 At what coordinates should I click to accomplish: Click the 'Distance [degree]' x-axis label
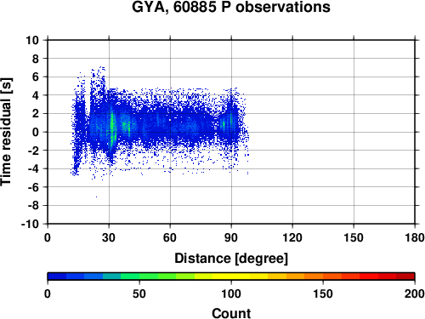pyautogui.click(x=231, y=259)
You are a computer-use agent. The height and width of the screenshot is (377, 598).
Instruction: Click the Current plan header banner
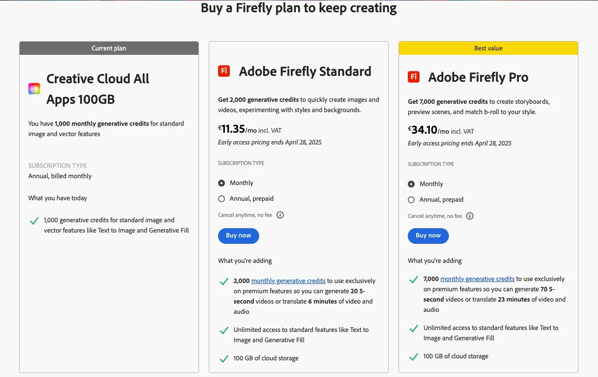(x=109, y=48)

◆ **PROBLEM REQUIREMENTS**
Reproduce every one of the rows above word for word, leaving out the pictures.

◆ **RESULT OF THE TASK**
 At what coordinates should I click to accomplish: Click the 'Distance [degree]' x-axis label
pyautogui.click(x=231, y=259)
You are a computer-use agent. The height and width of the screenshot is (377, 598).
Instruction: Click the Current plan header banner
(x=109, y=48)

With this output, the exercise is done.